Databricks announced Genie ZeroOps, an autonomous background agent designed to monitor operational data and AI workloads, investigate issues, and suggest fixes that teams can validate before applying.
The new agent is built into the Databricks platform and is intended to help data teams spend less time maintaining production pipelines, jobs, tables, machine learning models, and related assets.
Databricks said its data and AI teams spend significant time responding to operational issues such as broken pipelines, upstream schema changes, late arriving data, silent data quality issues, and machine learning model drift. The company said the rise of large-scale language models and agent development tools has led to faster pipeline and model shipping, increasing the need for automated operational support.
Genie ZeroOps works by continuously monitoring data and AI assets, detecting failures and data quality issues, assessing root causes using Unity Catalog lineage, generating suggested fixes, and validating them in a secure sandbox before any operational changes are made.

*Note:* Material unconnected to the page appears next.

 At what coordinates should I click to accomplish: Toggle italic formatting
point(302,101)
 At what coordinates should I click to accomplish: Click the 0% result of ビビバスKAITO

Because agents run within Databricks, they have access to platform observability data, including metrics, events, logs, execution history, and lineage information while operating under Unity Catalog governance. According to Databricks, this allows Genie ZeroOps to trace issues back to their root source, such as code bugs, upstream schema changes, or bad data introduced by another pipeline.
The platform uses a sandbox environment with zero-copy shallow clones of production data, scoped permissions, and network isolation. This allows you to test proposed fixes against real data without touching the production system.
According to Databricks, Genie ZeroOps is designed for data and AI operations, not general coding assistance. The company noted that while coding agents are useful for creating software, they typically lack access to the telemetry, lineage, managed production data, and secure validation environments needed to discover, diagnose, and validate modifications to data and AI workloads.
For machine learning workloads, Genie ZeroOps can diagnose problems when a model continues to run but has degraded predictions. The agent can build modified candidates, evaluate them against the same evaluation suite used for the production model, and replace surfaces only if performance is measurable.
Users can configure which assets Genie ZeroOps monitors and what actions it is allowed to take. Issues are displayed in an inbox-style interface prioritized by severity, along with root cause analysis and suggested fixes. Databricks says nothing will be applied to production without user approval.
Genie ZeroOps will go into private preview in the coming weeks, starting with support for jobs, pipelines, tables, and machine learning workloads. The app and Lakebase database are on the roadmap.